# Double Queen Hives



## 3BeeKeepers (Aug 20, 2004)

Hello Everyone.

I am going to made some double queen hives, however, I would like to know how to pull them through the winter with 2 queens as well in the one hive. 

------------------
3BeeKeepers


----------



## Michael Bush (Aug 2, 2002)

>I am going to made some double queen hives, however, I would like to know how to pull them through the winter with 2 queens as well in the one hive. 

Put each queen in her own hive. There is no other way.


----------



## 3BeeKeepers (Aug 20, 2004)

I have currently what would be 74 nucs on top of Parent hives, what have been screened off. I was hoping that I was able to place them all through the winter with enough stores (3 Deeps each total 6 deeps high) to make it through the winter.



------------------
3BeeKeepers


----------



## Michael Bush (Aug 2, 2002)

>I have currently what would be 74 nucs on top of Parent hives

Meaning 74 hives each with a nuc on top?

>I was hoping that I was able to place them all through the winter with enough stores (3 Deeps each total 6 deeps high) to make it through the winter.

I'm not sure what configuration you're planning. Keep us posted on the results. I've been trying to figure out how to overwinter nucs successfully here and I can't say I have a method I like. But I do know a few I don't like.


----------



## Hook (Jun 2, 2002)

I am also trying to overwinter some nucs. This year, I am going to put 2 nucs into one deep, with a divider, and stack them 3 high, underneath my Dad's barn. It has a few windows, that would allow light, and some heat, but should get no colder than 20 degrees, and be fully protected from the wind. I should have about 10 strong nucs, that should be able to cluster nicely, after I combine them.

------------------
Dale Richards
Dal-Col Apiaries
Drums, PA


----------



## 3BeeKeepers (Aug 20, 2004)

Since the winters in Sault Ste. Marie, MI & ON normal temperatures are around -30*C - -45*C (C&F same) which I have allot of trouble with colonies making the winter. 

I have insulated with R-20 Insulation, Styrofoam, Hay, and shovelling snow onto the hives. A normal season of bringing bees through the winter runsabout 50% winterkill.

Now bringing the hives into the barn is an excellent idea, however, you will want to cover the window to prevent them from flying. Does this barn currently have animals to help warm the bees ase well?



------------------
3BeeKeepers


----------



## Hook (Jun 2, 2002)

There are no animals in the barn, just lots of hay. I was thinking the same about covering the windows, but I was thinking more about the insulation, and the small amount of heat to radiate in during the middle of winter.
──────────
### TASK PROMPT
Write out everything from "I have insulated" down to "runsabout 50% winterkill." in the double queen hives thread above, copying it word for word.

### DATA ROWS
──────────
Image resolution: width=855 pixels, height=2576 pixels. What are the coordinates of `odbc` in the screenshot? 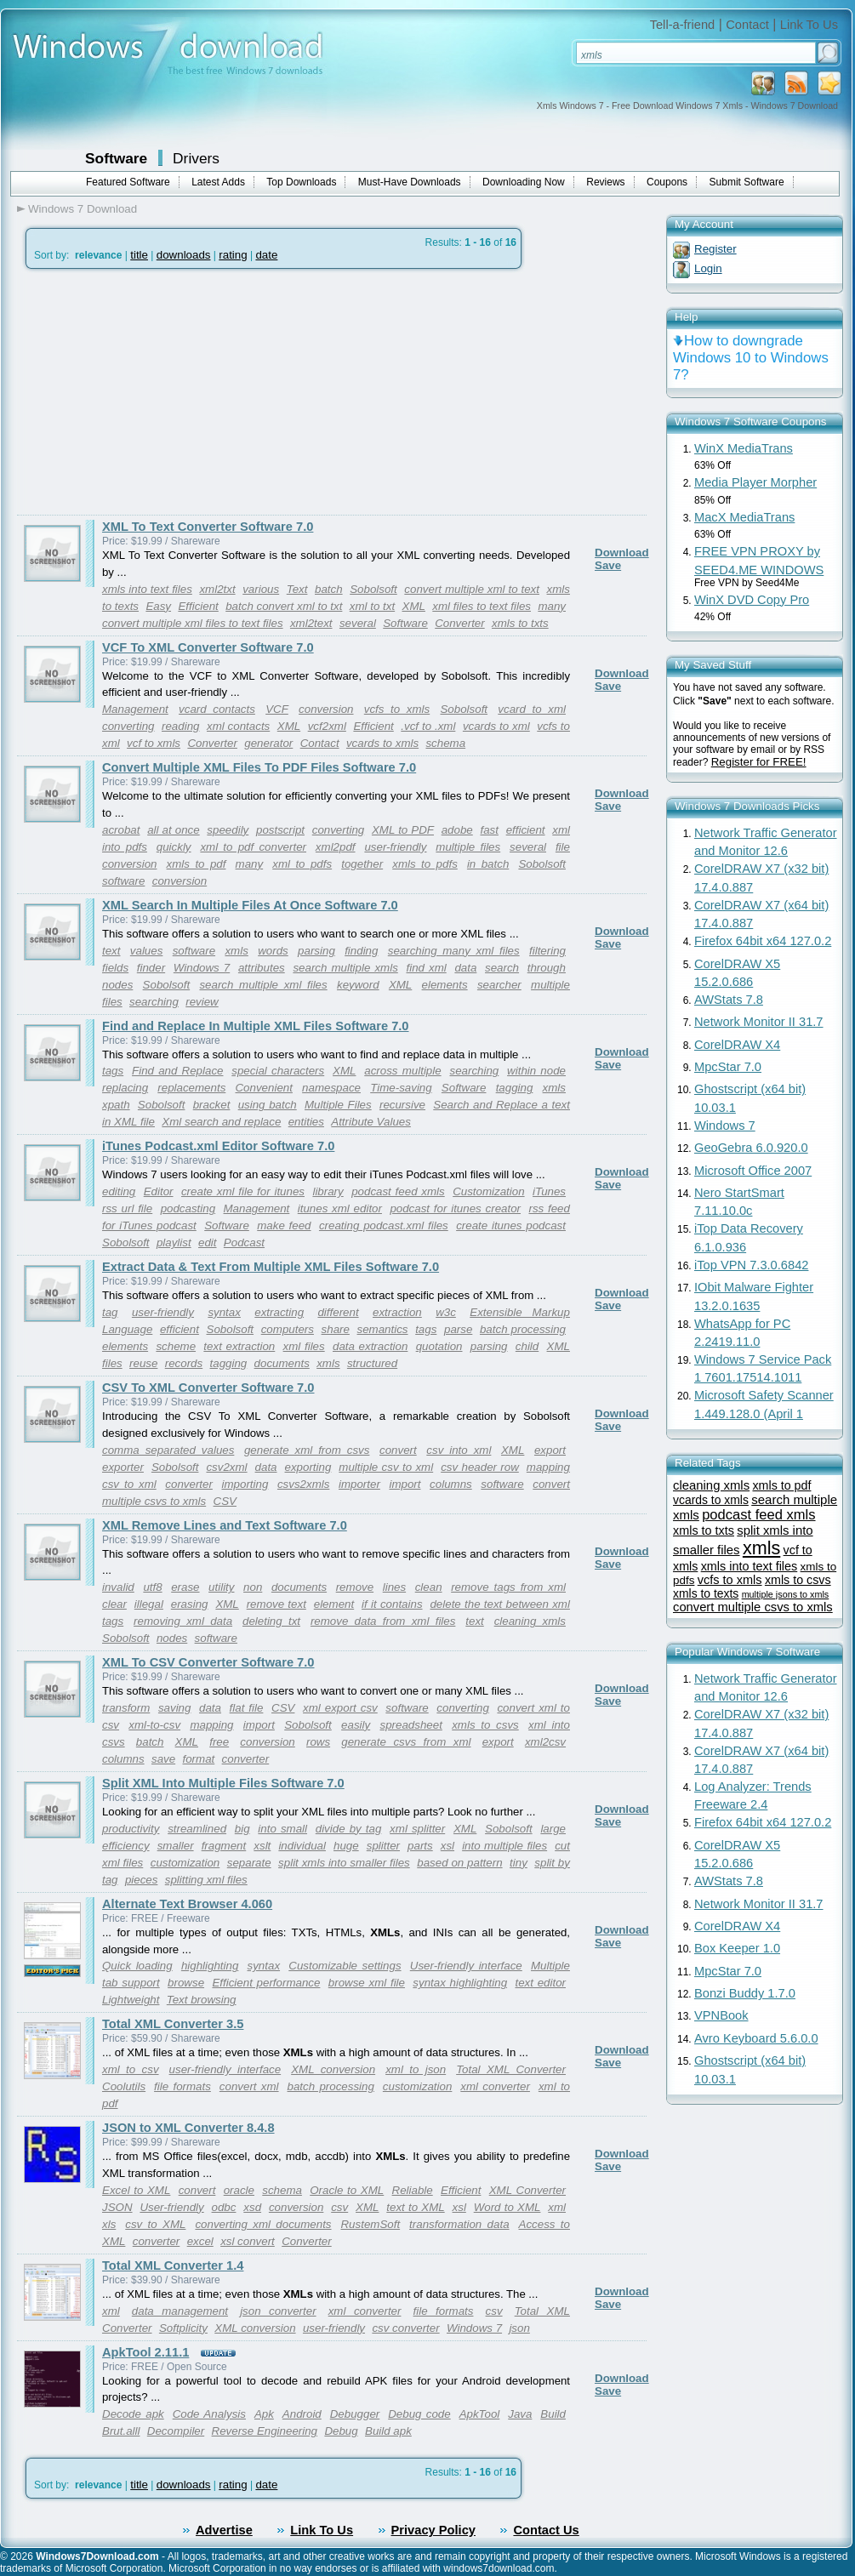 It's located at (224, 2207).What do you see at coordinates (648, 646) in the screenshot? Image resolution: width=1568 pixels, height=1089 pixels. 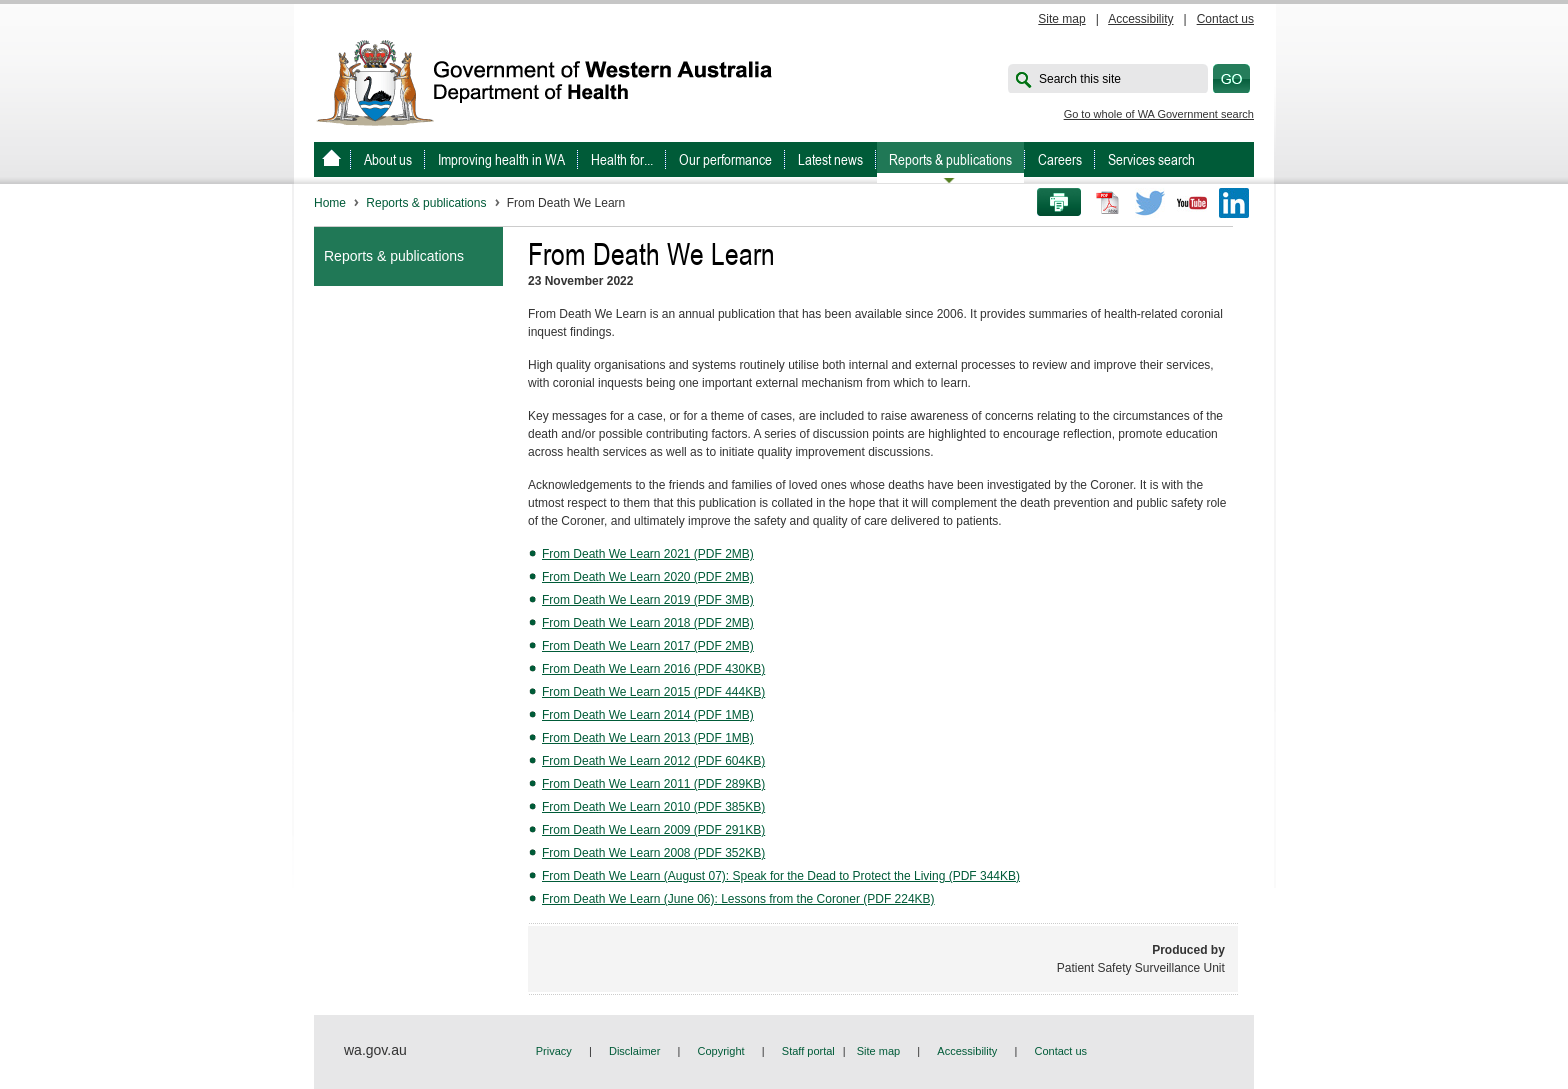 I see `From Death We Learn 2017 (PDF 2MB)` at bounding box center [648, 646].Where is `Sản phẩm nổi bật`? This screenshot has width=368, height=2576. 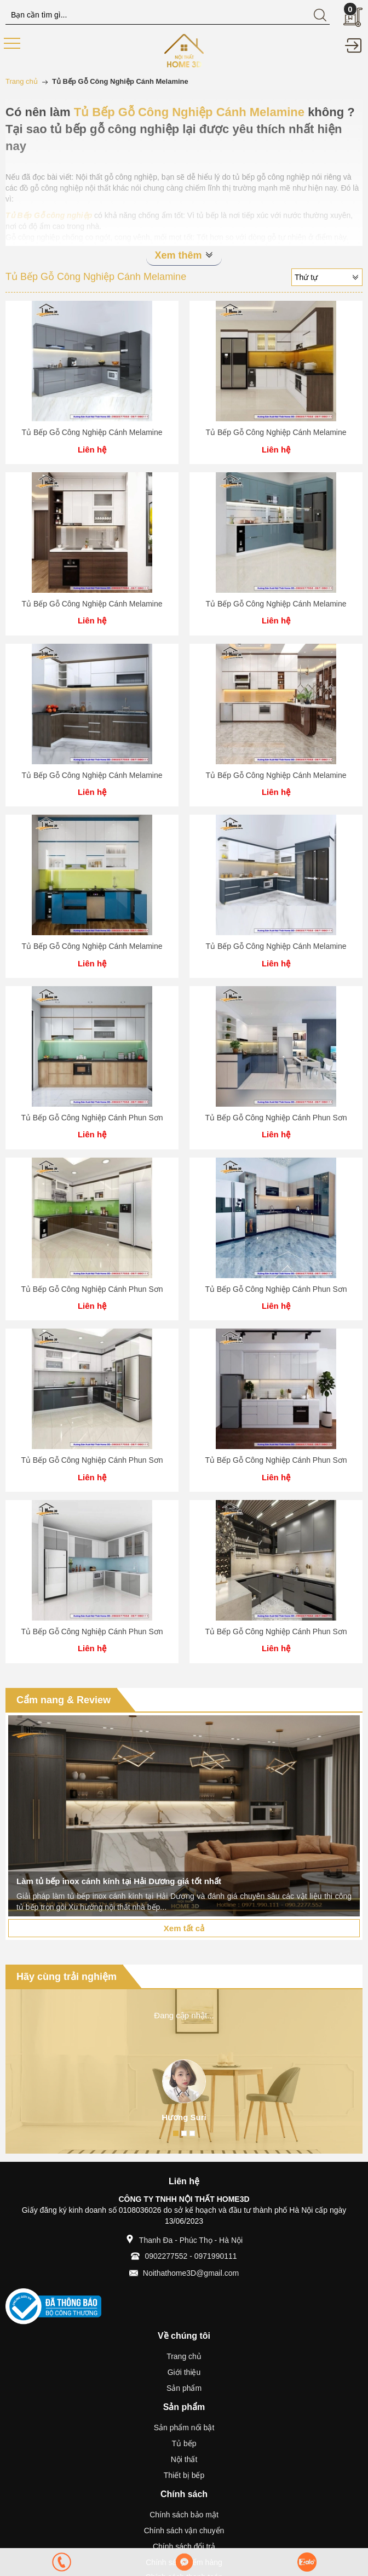
Sản phẩm nổi bật is located at coordinates (184, 2427).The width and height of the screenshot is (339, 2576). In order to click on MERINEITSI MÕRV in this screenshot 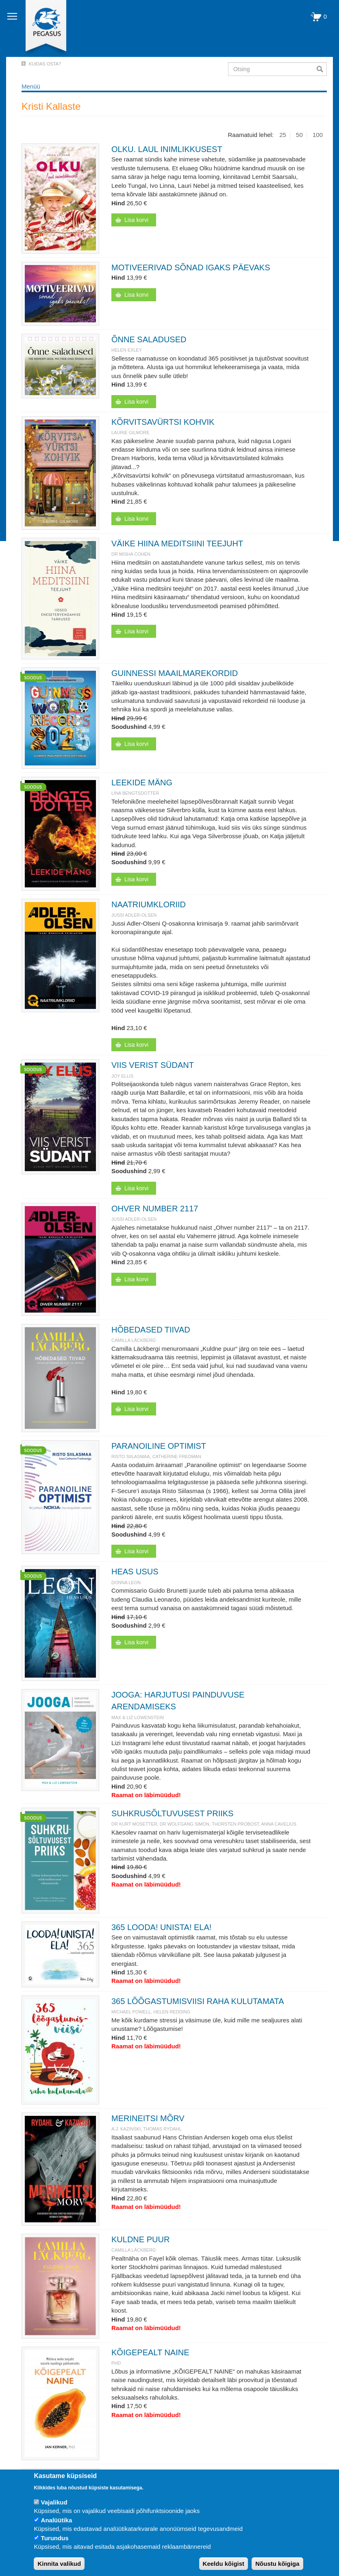, I will do `click(148, 2118)`.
──────────
### FINISHED EXERCISE
I have insulated with R-20 Insulation, Styrofoam, Hay, and shovelling snow onto the hives. A normal season of bringing bees through the winter runsabout 50% winterkill.